Objective-C objects are basically all a struct objc_class* under the hood, and conservative GCs in general cannot distinguish whether a given word is a pointer. Even worse, for a conservative GC to determine whether a word points into a heap-allocated block, it has to perform a lengthy, expensive scan of the entire heap. It also doesn't help that Apple decided to kickstart the GC if your messages began with "re" (the prefix for "retain" and "release" messages, which were used all the time before ARC came around). So at one point in time, you were able to marginally boost performance of a garbage collected Objective-C application by avoiding messages beginning with "re"!


The A in Arc stands for "automatic."

But you are right about memory usage and battery ... this is why iOS devices require less memory than Android devices for comparable performance (or better performance in some cases).


The confusion might arise from the fact that for a rust arc, the a does mean atomic.


Well, automatic doesn’t add much to the picture, it’s more of a marketing name. But you are right, I used rust’s terminology here.


Indeed, in microbenchmarks the only time you see swift faster than java, c#, or go, is when the bounds checking is turned off. It is not a very performant language. I do like the syntax and semantics though.


What's the point opining on which is faster when you don't even know what ARC stands for, and thus presumably not the first thing about it?

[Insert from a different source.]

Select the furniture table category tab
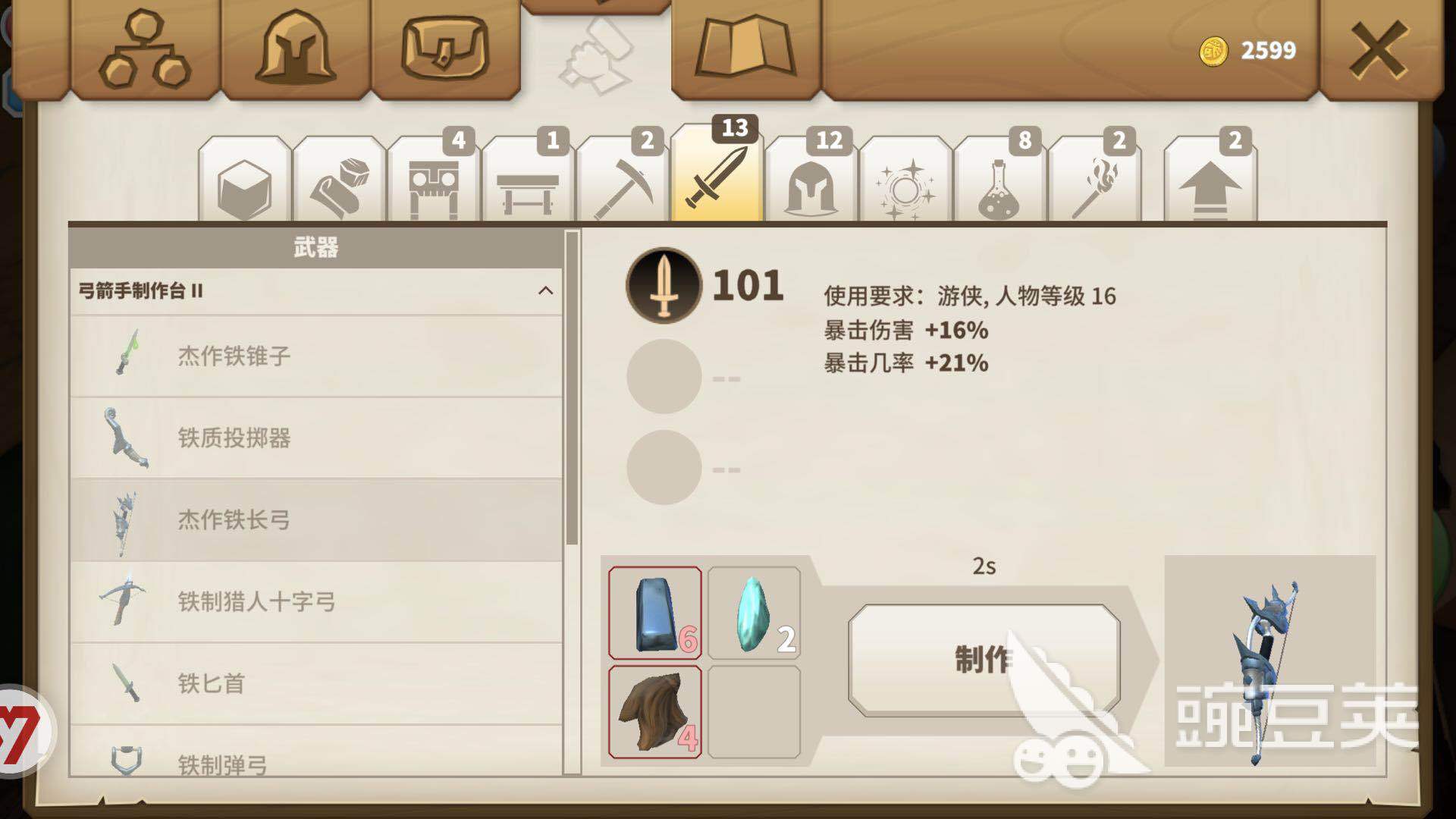The height and width of the screenshot is (819, 1456). [528, 180]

Apple's frameworks used GC before, and they switched to ARC.


What Apple calls "ARC", the rest of the word simply calls "RC". Unlike in Objective-C, the vast majority of RC implementations do not need the developer to modify refcounts by hand. It was already "automatic", so to speak.

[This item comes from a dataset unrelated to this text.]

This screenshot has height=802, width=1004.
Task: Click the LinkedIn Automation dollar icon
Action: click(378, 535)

Moreover, ARC itself indeed modifies refcounts atomically. If it didn't, you would not be able to reliably determine the liveness of an object shared between threads. Now ask yourself whether atomically updating dozens of integers is faster than flipping a bit across a table of pointers.


Basically Apple turned Objective-C's GC failure to deal with C semantics, picked COM's approach to smart pointers, and made a market message out of it into ARC, for people that never dealt with this kind of stuff before.

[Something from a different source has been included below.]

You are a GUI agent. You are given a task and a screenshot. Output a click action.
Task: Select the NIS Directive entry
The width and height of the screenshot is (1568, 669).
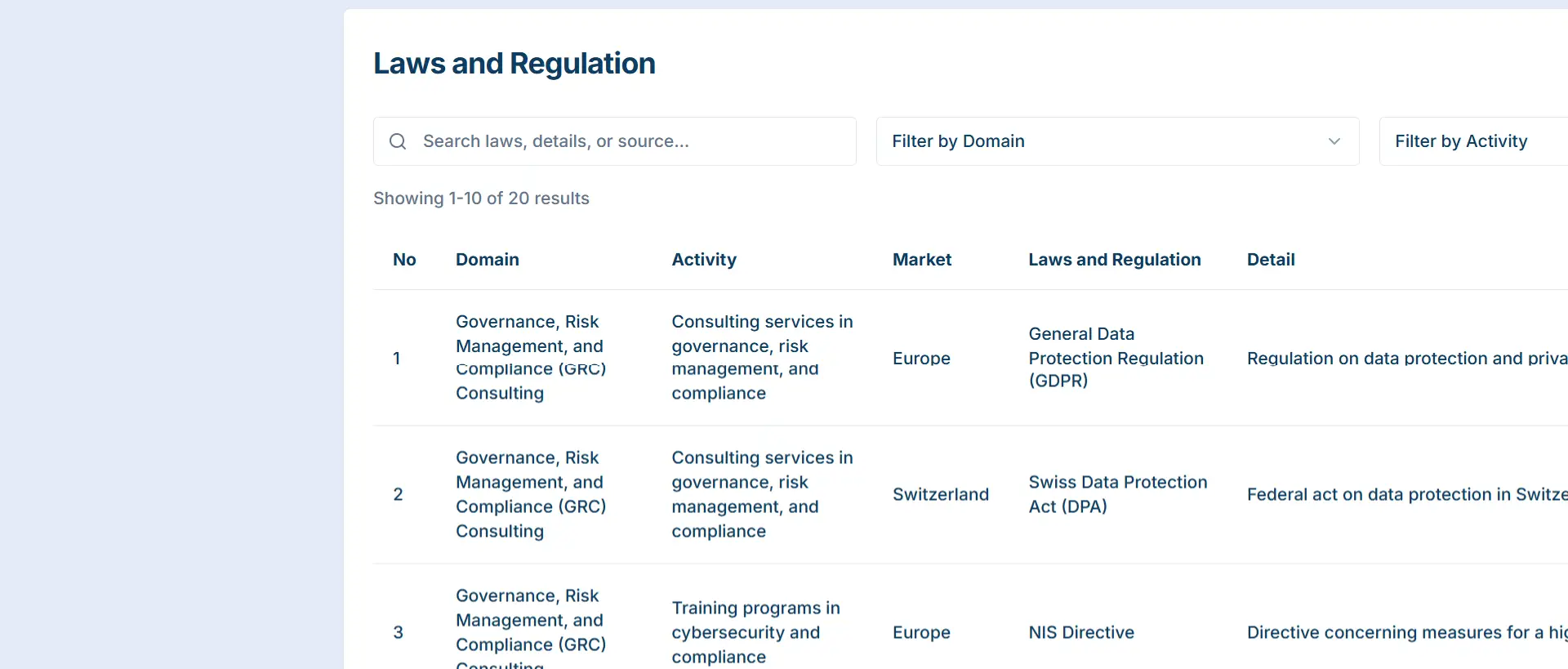coord(1080,632)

Like in many things where "Apple did it first".


ARC can stand for multiple things and is more of a marketing name here, than anything. The relevant garbage collector algorithm is called reference counting - and depending on whether it is single-threaded or have to do it over multiple threads, it can have quite a big overhead. Also, ObjC was also ref counted AFAIK before.


Yes, everyone that points that out usually has no idea that Objective-C GC failed due to C's semantics making it quite prone to crashes, and that automating Cocoa's retain/release calls was a much more easier and safer approach than making C code work in a sensible way beyond what a conservative tracing GC will ever be able to offer, while dealing with C pointers all over the place.